Don’t do all of these things, Jesus says – fasting, praying, giving money to the poor – don’t do all of these things to be noticed. If you’re noticed, if you do these things to build an image for yourself, then you’ve received your reward.
Instead, let these practices transform you from the inside. And we’ll start Lent in this liturgy with perhaps the hardest of these practices. With an account of our lives on the inside:
“Have I been less than I’ve wanted to be?” That’s how one theologian describes our task. Again his words: Have I been “Less loyal, less committed, less attentive, less generous, less willing than I should be to spend and be spent for the sake of what it means to follow Jesus?”[1]
Have I been too sure of my own plan, and not willing to listen for a larger call?
We don’t ask these questions to create an impression, an image, for others to see; we ask because we seek new life, transformation, for ourselves and for the world. And it starts inside of us when we seek to dismantle the defensiveness over our own wrongdoing and short-sightedness, when we seek to dismantle the parts of us mired in grudge-holding, or when we seek to dismantle the blindness to our own abundance that traps us in the feeling that our resources and our love are not enough. And ultimately all of this is in the service of dismantling the barriers that keep us from knowing love, so that we can be receivers and transmitters of that same love.
This is the transformation of forgiveness – the transformation that we seek in our journey this Lent. It’s a change that takes the energy of pain, the energy of our sadness with the ways we fall short, and it transforms it into energy for new life, for love. It is sin and brokenness changed into the energy of love. That is the miracle of the cross towards which we move this Lent.

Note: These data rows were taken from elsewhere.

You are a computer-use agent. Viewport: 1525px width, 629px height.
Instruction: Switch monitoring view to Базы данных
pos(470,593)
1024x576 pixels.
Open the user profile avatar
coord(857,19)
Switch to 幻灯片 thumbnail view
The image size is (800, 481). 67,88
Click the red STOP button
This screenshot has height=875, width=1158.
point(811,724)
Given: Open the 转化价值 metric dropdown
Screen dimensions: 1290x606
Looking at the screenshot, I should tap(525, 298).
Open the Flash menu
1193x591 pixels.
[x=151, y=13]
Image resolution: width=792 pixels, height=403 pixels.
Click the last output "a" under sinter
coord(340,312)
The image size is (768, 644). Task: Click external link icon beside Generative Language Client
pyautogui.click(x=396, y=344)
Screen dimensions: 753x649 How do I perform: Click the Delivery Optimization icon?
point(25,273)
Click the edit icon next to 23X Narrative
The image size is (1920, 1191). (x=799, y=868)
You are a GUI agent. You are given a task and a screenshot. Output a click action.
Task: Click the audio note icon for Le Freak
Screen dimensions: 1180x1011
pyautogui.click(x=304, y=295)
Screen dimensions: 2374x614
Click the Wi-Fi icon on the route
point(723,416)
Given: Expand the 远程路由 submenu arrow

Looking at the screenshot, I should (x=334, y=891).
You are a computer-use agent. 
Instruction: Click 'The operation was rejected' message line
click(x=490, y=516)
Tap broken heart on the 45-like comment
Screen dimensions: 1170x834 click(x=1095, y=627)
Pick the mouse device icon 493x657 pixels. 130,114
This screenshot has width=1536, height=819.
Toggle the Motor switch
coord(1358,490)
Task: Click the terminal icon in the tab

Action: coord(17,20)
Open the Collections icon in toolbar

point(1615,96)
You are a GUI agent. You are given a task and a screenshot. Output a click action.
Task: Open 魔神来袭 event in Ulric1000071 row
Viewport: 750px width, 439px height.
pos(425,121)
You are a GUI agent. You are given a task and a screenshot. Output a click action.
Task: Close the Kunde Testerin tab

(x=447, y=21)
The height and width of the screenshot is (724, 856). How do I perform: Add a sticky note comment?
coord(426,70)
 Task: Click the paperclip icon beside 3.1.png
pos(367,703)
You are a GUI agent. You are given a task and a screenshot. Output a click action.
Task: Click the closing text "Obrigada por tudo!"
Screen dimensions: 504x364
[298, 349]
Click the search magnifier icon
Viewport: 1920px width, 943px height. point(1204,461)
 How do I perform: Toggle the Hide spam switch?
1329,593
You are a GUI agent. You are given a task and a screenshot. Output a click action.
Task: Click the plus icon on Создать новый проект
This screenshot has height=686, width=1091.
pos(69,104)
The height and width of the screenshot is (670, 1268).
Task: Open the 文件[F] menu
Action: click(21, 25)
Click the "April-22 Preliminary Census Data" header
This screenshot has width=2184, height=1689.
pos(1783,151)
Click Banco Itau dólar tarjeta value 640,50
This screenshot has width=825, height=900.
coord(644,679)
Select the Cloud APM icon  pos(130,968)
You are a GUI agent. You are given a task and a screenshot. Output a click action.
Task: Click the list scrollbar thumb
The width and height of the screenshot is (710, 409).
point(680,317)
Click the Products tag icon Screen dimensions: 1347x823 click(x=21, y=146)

Our task in a few minutes, our task this Lent, is not assembling a laundry list of things we’ve done wrong. It’s not looking pious to impress ourselves. This is about finding what is keeping you from knowing God’s love – that’s what needs forgiveness. That’s what needs God’s acceptance, God’s transformation, God’s love.
And we can’t do any of this alone. One priest that I respect says that we’re not programmed for forgiveness – both giving and receiving forgiveness is foreign to us. Forgiveness is always the work of the Holy One.
“Whenever you pray,” Jesus tells us, “go into your room and shut the door and pray to your Father who is in secret; and your Father who sees in secret will reward you.” And the reward for offering up our real selves, including the ways we fall short, the reward is realizing that we are the beloved of God. That is the journey towards new life – forgiven, freed, restored – new life as the beloved of God.
Lent is not a contest to see who can feel the worst about themselves, it’s not a contest to see who can find the most new stuff to do or old stuff to quit; if you do those things for some kind of outward Lenten box checking, then you’ve received your reward. Our journey is about offering up our truest selves, including the ways we fall short, offering up our selves for God’s forgiveness and transformation. Offering up our selves so that we will know that we are God’s beloved.
It is transformation that opens for us a way to experience the Holy and a way to be conduits of the Holy in the world.
And that makes penitence a right start of a holy Lent.